= Your assignment =
Beneath this task is a listing; tally its lines that contain "Open" and give only the total.

= Dataset records =
######

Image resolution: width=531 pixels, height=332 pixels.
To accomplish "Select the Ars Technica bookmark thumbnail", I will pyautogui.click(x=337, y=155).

######

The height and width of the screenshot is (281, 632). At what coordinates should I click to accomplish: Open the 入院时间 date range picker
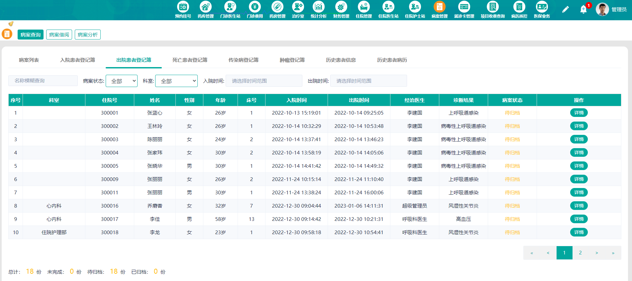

######

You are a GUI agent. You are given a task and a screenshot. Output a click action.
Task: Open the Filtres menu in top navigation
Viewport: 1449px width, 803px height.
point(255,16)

######

= Task solution =
2